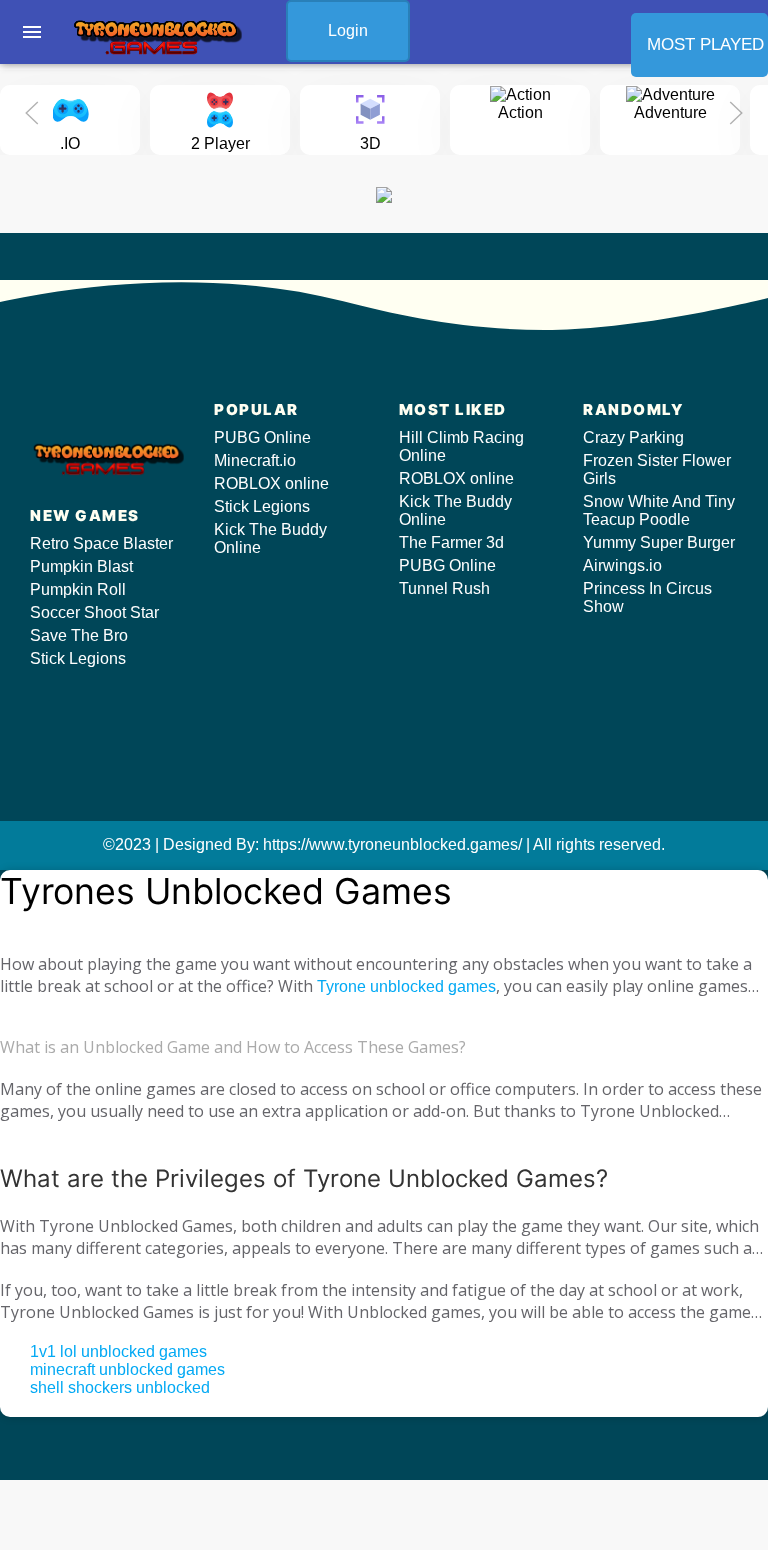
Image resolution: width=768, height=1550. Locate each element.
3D (370, 143)
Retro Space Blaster (101, 543)
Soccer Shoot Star (94, 612)
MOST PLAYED (705, 44)
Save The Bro (79, 635)
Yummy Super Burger (659, 542)
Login (348, 30)
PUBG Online (262, 437)
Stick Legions (78, 658)
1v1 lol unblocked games (118, 1351)
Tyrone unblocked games (406, 986)
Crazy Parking (633, 437)
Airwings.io (622, 565)
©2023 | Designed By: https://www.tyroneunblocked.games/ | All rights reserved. (384, 844)
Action (520, 112)
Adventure (670, 112)
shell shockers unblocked (120, 1387)
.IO (70, 143)
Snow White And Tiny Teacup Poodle (659, 510)
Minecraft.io (255, 460)
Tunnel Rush (444, 588)
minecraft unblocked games (127, 1369)
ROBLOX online (271, 483)
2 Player (220, 143)
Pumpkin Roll (78, 589)
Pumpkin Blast (81, 566)
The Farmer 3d (451, 542)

-------

▸ **TASK TO CARRY OUT**
Transcribe exactly, and only, the lines that extend from the one containing "Tunnel Rush (444, 588)" to the end of the records above, inclusive of both.

▸ **ANSWER TO THIS EXERCISE**
Tunnel Rush (444, 588)
minecraft unblocked games (127, 1369)
ROBLOX online (271, 483)
2 Player (220, 143)
Pumpkin Roll (78, 589)
Pumpkin Blast (81, 566)
The Farmer 3d (451, 542)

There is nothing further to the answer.